La seconda, paziente, è il participio presente del verbo patior latino (soffro, sopporto, mi carico) e sta ad indicare un soggetto sofferente, nel corpo o nello spirito. Un soggetto quindi fragile nel senso proprio del termine.
Anche volendo distaccarci dalla Roma antica, andando ad abbracciare la logica aziendale sanitaria, un soggetto fragile non potrà mai porsi come cliente nel senso proprio del termine, in quanto alla sofferenza non si risponde con la vendita di beni di consumo (neppure di competenze!) ma con l’accoglienza e la cura.

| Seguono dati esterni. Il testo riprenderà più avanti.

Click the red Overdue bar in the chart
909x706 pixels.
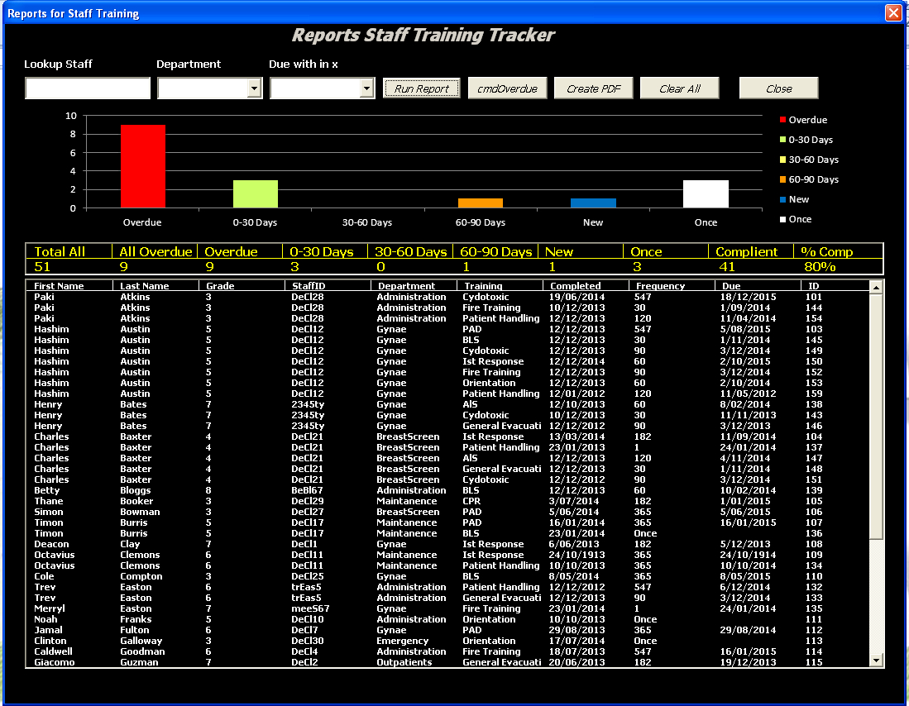point(142,165)
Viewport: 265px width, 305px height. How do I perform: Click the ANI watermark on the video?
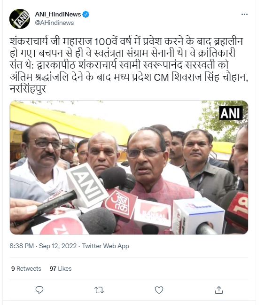231,113
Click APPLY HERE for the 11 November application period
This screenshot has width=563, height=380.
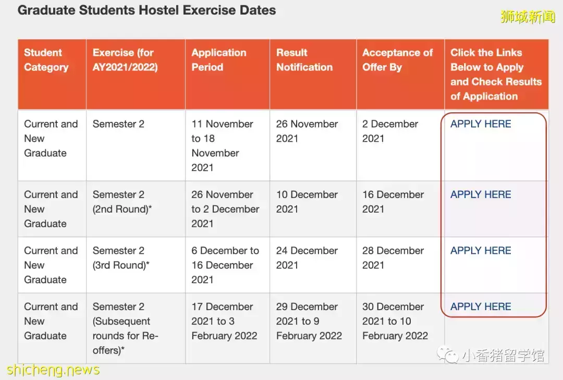point(481,124)
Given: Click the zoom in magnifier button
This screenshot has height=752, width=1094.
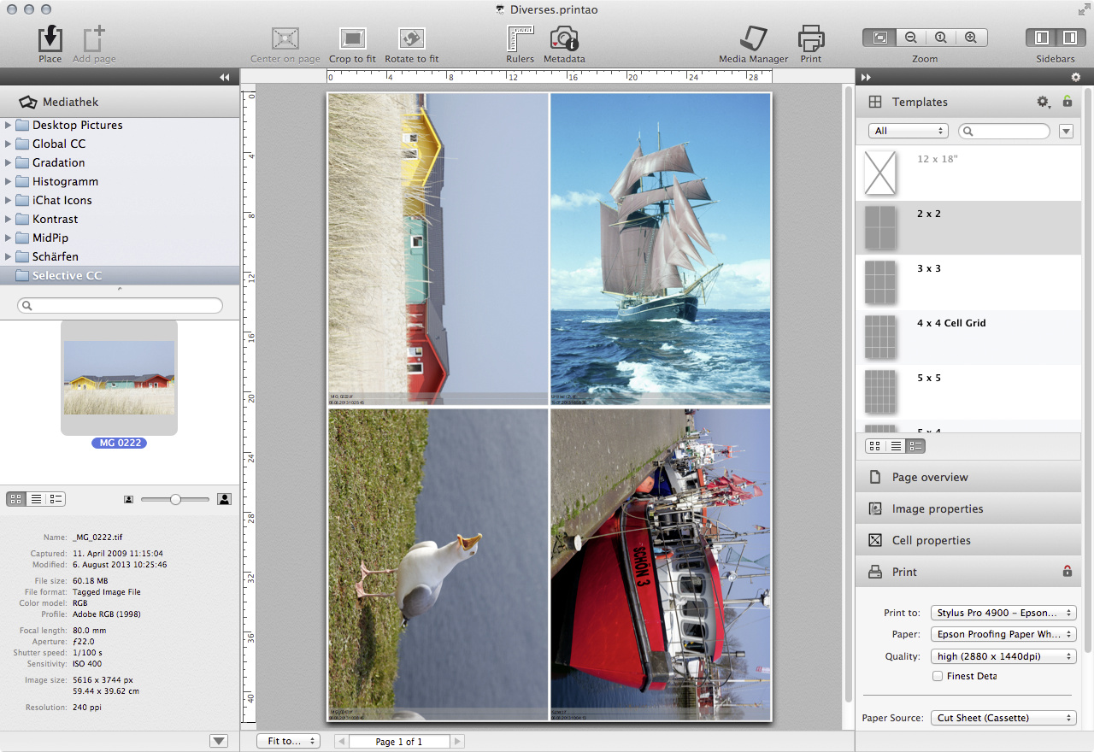Looking at the screenshot, I should coord(970,38).
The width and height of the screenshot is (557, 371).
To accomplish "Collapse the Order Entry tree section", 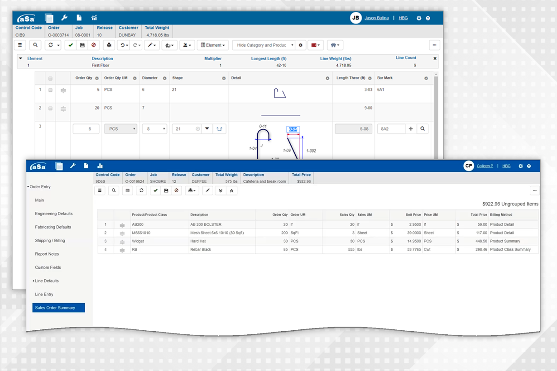I will (28, 187).
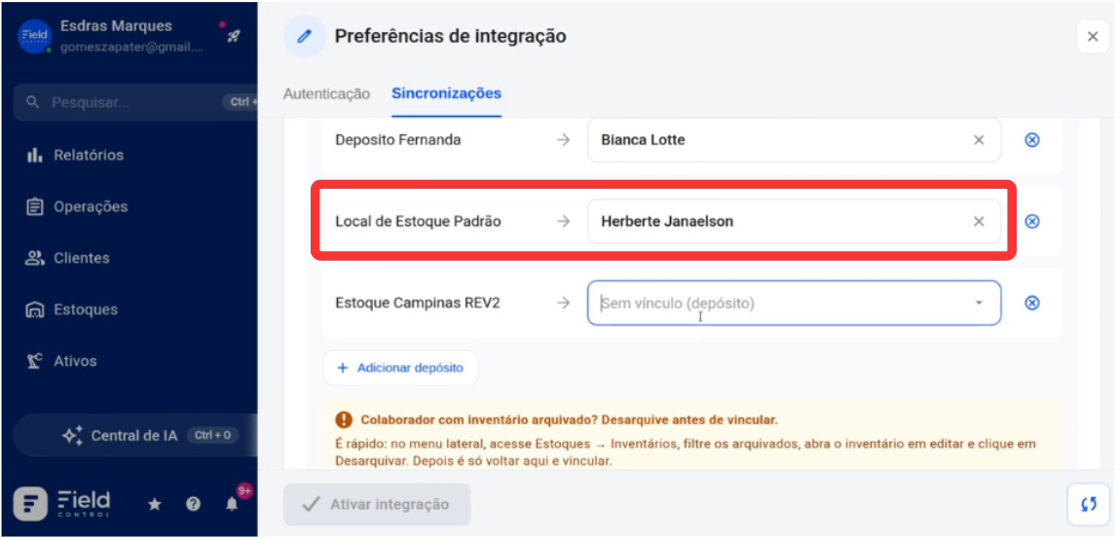Open the Herberte Janaelson combo box
The image size is (1118, 539).
click(794, 222)
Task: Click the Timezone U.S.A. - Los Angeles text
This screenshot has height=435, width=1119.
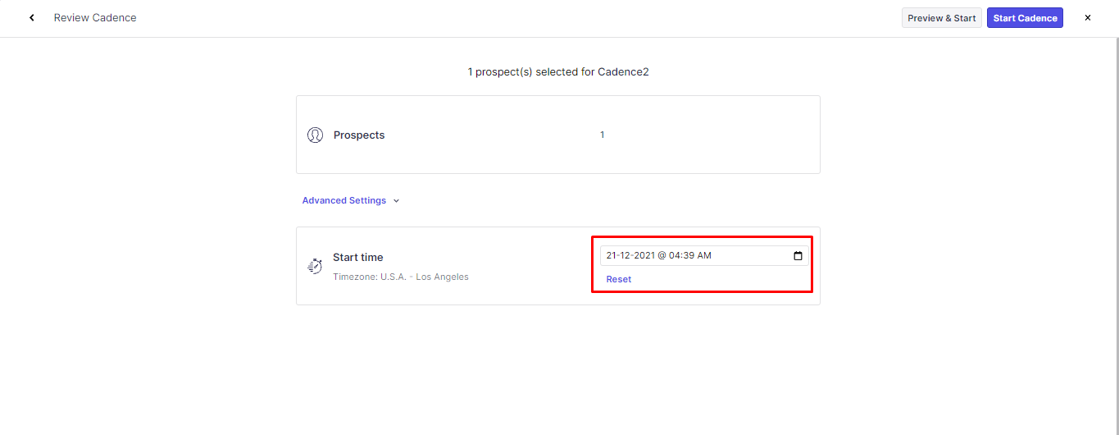Action: click(400, 277)
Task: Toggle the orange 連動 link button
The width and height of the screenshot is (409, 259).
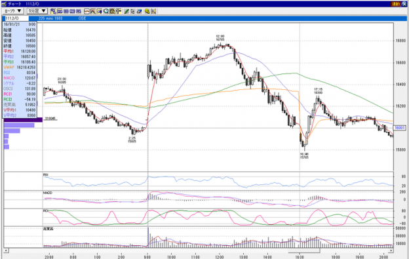Action: pos(396,4)
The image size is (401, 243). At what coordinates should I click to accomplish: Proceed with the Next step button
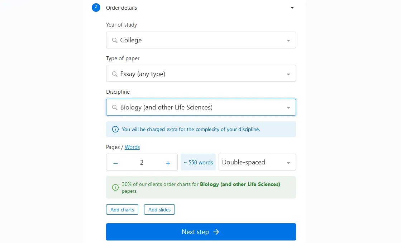coord(201,232)
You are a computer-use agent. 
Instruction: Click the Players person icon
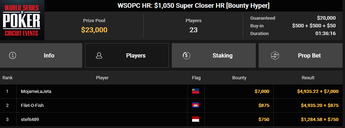[99, 55]
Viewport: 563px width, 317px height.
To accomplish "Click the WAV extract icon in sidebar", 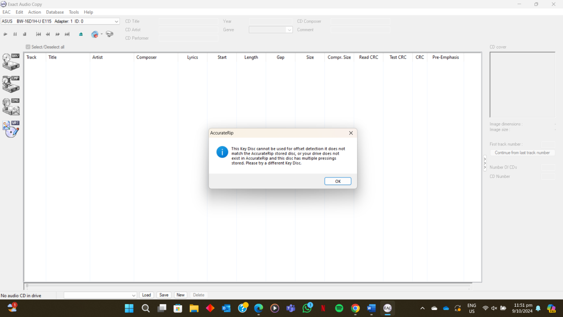I will tap(11, 62).
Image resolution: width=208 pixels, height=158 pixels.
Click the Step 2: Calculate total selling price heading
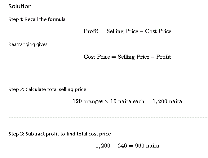coord(47,89)
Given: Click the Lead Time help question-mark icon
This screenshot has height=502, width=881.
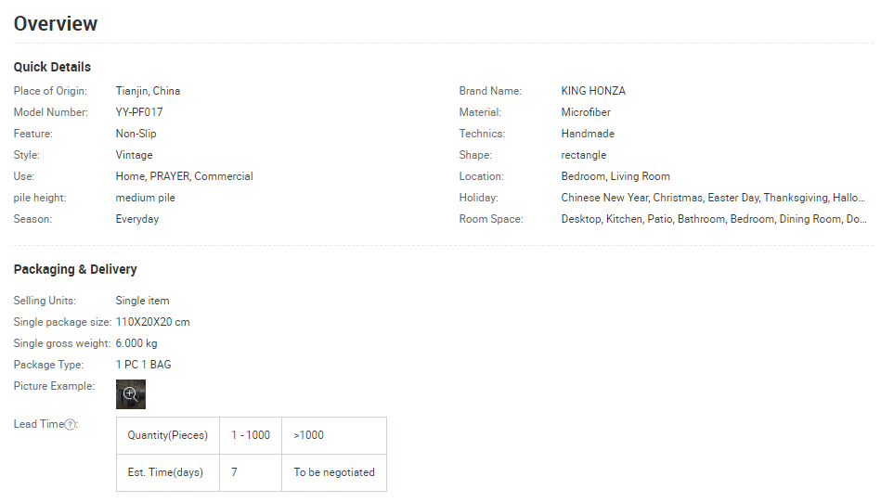Looking at the screenshot, I should pyautogui.click(x=71, y=425).

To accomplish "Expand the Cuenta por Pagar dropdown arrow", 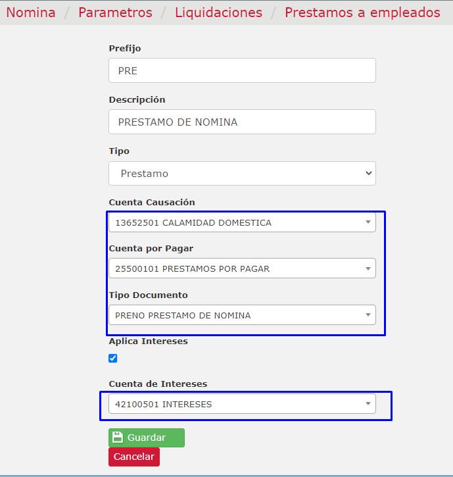I will click(368, 268).
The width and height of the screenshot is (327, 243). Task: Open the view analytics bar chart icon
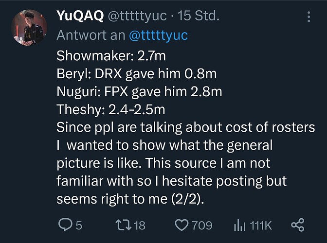(239, 225)
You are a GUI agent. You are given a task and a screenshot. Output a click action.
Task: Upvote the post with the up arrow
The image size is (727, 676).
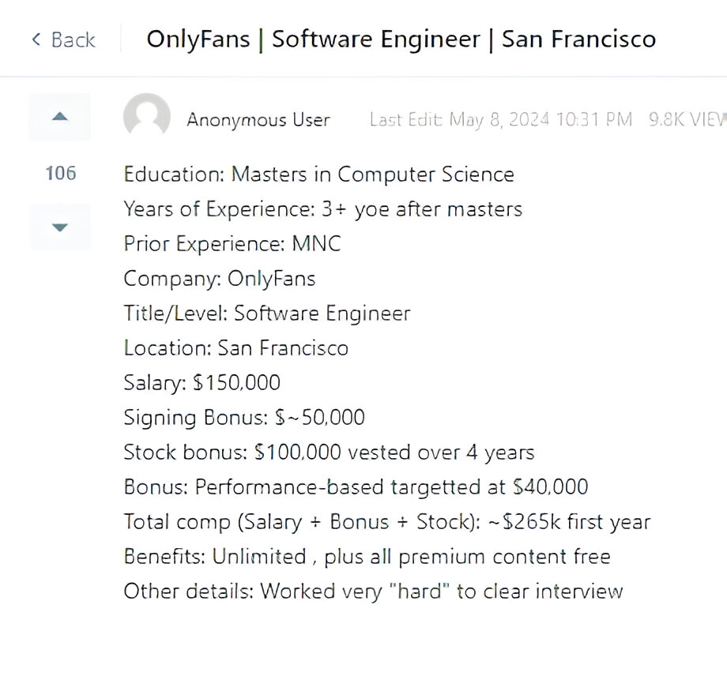pyautogui.click(x=59, y=117)
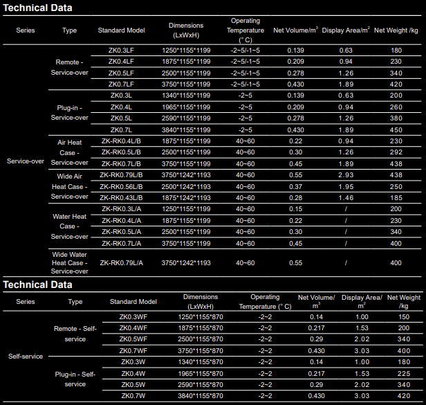
Task: Click the ZK-RK0.79L/B model entry
Action: [x=121, y=175]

Ridotto a cliente, il malato è esposto a tutti i rischi ai quali lo espone il proprio stato di fragilità : acquisto di speranze infondate, di cure inutili o superflue, fascinazione da parte di millantatori, non riconoscimento di comportamenti finalizzati unicamente alla vendita.
Anche il medico in questa ottica non è meno in pericolo. Seduzione del malato al fine di renderlo cliente (in senso latino del termine, cioè seguace e accolito), falsificazione dell’immagine di sé con negazione delle proprie inevitabili debolezze e incompetenze, paternalismo con manipolazione delle scelte più intime del paziente, induzione alla messa in atto di comportamenti finalizzati solo al mantenimento dello status del sistema aziendale sanitario (controlli inutili, visite a parere superflue).
Nel rapportarmi al malato sono incapace di accogliere la logica aziendale e di entrare nella relazione clientelare.
La sofferenza dell’altro mi tocca, non solo come medico professionalmente preparato a cercare di ridurla, ma come persona. Non sono in grado di scindere la clinica dalla vita. Ogni malato è, come lo sono anche io, paziente e sofferente, solo con conoscenze minori e competenze non sufficienti a cercare di sanarsi.